Instructions to follow: Give again, unaltered, the lines of the listing below that run from the line having "Task: Click the Stretch section heading" through the line having "Image resolution: width=820".

Records supplied:
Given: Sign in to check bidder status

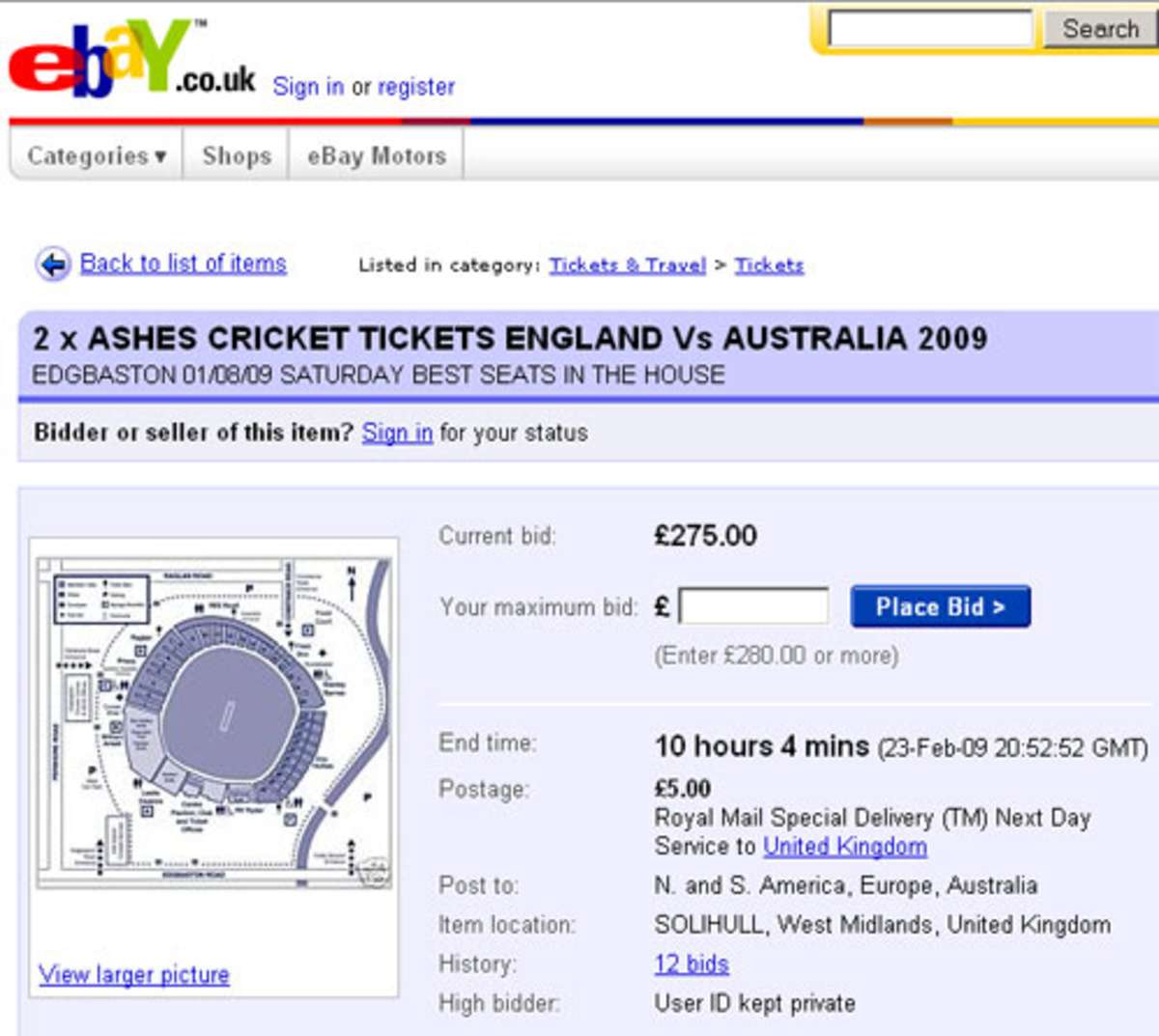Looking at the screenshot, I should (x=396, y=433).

--

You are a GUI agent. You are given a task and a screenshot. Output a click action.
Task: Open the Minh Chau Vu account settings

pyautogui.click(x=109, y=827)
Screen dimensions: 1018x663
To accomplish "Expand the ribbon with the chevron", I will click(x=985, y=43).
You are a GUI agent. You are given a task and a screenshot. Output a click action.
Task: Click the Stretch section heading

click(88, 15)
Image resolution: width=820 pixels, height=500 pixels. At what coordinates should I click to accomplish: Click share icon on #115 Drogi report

...

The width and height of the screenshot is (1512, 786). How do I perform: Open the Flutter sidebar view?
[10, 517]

Task solution:
Task: Click the Stretch section heading

click(88, 15)
Image resolution: width=820 pixels, height=500 pixels. At what coordinates should I click to accomplish: Click share icon on #115 Drogi report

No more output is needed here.